As the century went on, the US government wanted to be an empire like Britain. You do that by industrializing. So the government stopped enforcing private property rights under the guise of "the common good". Thus industry had no incentive to watch themselves because the courts would no longer award damages against them. Any industry that did want to be a good environmental steward found themselves at a competitive disadvantage and forced into bankruptcy.
 
2010-09-03 02:12:18 PM
Well, the market is efficient, so stock prices always represent the true value of a company.

Therefore, the explanation is simple. All of the companies involved lost a shiatload of value, very quickly, and simultaneously. Then they gained most of it back over the next few hours.

If that's not the correct explanation, then the market was not efficient. Since market inefficiencies can only arise from government intervention, government intervention MUST have been the cause, in that case.
 
2010-09-03 02:15:26 PM
Crosshair: As for environmental regulation. That was a problem created by government because it refused to enforce private property rights. In the early 19th century, if someone put their wash out to dry and soot from a nearby factory came over and made the laundry dirty they would sue for, and be awarded, damages and get an injunction issued against the offending party. The smoke was considered to be trespassing on that person property. If sparks from a train set a farmers stacks of hay on fire, the farmer would be awarded damages. Again, the sparks were considered to be trespassers onto the farmers property. Thus industry had an incentive to watch themselves because nearby property owners would sue and they would have to pay damages.

As the century went on, the US government wanted to be an empire like Britain. You do that by industrializing. So the government stopped enforcing private property rights under the guise of "the common good". Thus industry had no incentive to watch themselves because the courts would no longer award damages against them. Any industry that did want to be a good environmental steward found themselves at a competitive disadvantage and forced into bankruptcy.

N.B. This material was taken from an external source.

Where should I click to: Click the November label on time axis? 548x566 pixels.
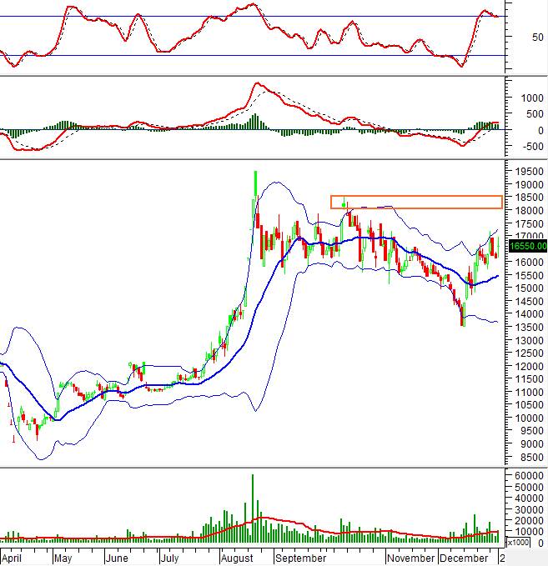(411, 558)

Individuals were able to regulate pollution via private lawsuits, better than the government could, during the Gilded Age?

I think we've found Karl Rove's Fark handle.
 
2010-09-03 02:33:04 PM
Gaseous Anomaly: Individuals were able to regulate pollution via private lawsuits, better than the government could, during the Gilded Age?

Yes. That's my point my point and you're missing it so spectacularly. Government DIDN'T regulate pollution in the 19th century and didn't allow property owners to either in the latter part of 19th century in the name of "the common good". Please show me the stringent environmental regulations in place during that time?

Thanks to government we got this in the US and in Europe for decades. That's quite some "common good" we have there.

www.theglasgowstory.com

www.350resources.org.uk

Government created the problem and then blames it on the market when it comes time to fix the problem. The primary role of government is to protect private property rights, yet it failed miserably at that for large portions of our history. Then it acts all innocent.
 
2010-09-03 03:01:57 PM
Crosshair: Gaseous Anomaly: Individuals were able to regulate pollution via private lawsuits, better than the government could, during the Gilded Age?

Yes. That's my point my point and you're missing it so spectacularly. Government DIDN'T regulate pollution in the 19th century and didn't allow property owners to either in the latter part of 19th century in the name of "the common good". Please show me the stringent environmental regulations in place during that time?


I believe your point that there weren't any good regulations. I have more trouble with the assertion that private lawsuits could have made a difference.